7.1 Establishment of Accounts. The Company shall establish and maintain an Account or subaccount for each Participant. The Company may establish more than one Account on behalf of any Participant as deemed necessary by the Plan Administrator for administrative purposes.

7.2 Investment Earnings.

(a) The Participant shall designate, at a time and in a manner acceptable to the Plan Administrator, one or more Investment Funds for his or her Account for the sole purpose of determining the deemed earnings to be credited or debited to such Account. A Participant may change the Investment Fund election applicable to the Participant’s Account and may reallocate the balance in each Investment Fund among the other available Investment Funds, in accordance with procedures established by the Plan Administrator. Notwithstanding the foregoing, the Participant’s Account balance may be reduced by any applicable investment fees, including fees imposed upon a Participant’s reallocation of his or her investment allocations.

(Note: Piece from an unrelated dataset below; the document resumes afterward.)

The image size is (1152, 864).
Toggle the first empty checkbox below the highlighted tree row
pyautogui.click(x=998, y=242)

(b) If the Participant fails to designate any Investment Funds, his or her Account shall be invested in the default Investment Fund established under the Savings Plan or such other Investment Fund designated by the Plan Administrator.

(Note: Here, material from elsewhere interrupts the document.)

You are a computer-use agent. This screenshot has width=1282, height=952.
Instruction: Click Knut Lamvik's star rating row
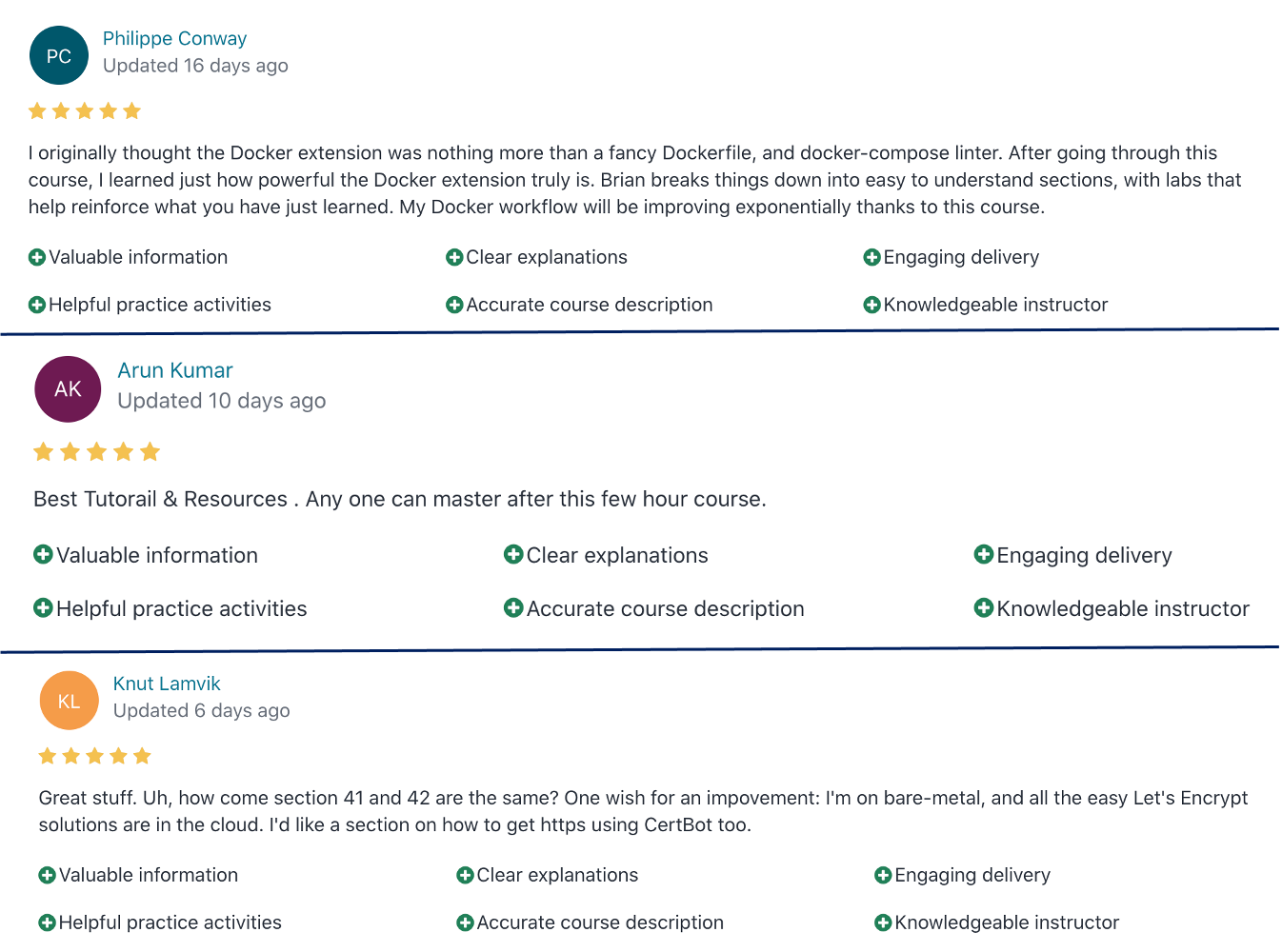coord(94,756)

(c) The Plan Administrator may change the deemed Investment Funds at any time. In addition, any change in the Investment Funds available under the Savings Plan shall automatically result in a corresponding change in the Investment Funds available under this Plan, unless determined otherwise by the Plan Administrator. Upon any change in the Investment Funds, each Participant shall have the opportunity to select among such new Investment Funds as are designated by the Plan Administrator. In case of failure to elect such new Investment Funds, the Participant shall be deemed to have made an election to invest his or her Account in the investment options then being offered that are most comparable to the Participant’s old investment options. The decision of comparable investment options shall be made in the sole discretion of the Plan Administrator.

(d) The Company and its Affiliates, the Board, and the Plan Administrator do not represent or guarantee successful deemed investment of any amounts under the Plan and shall not be required to restore any loss which may result from such deemed investments or lack of investment.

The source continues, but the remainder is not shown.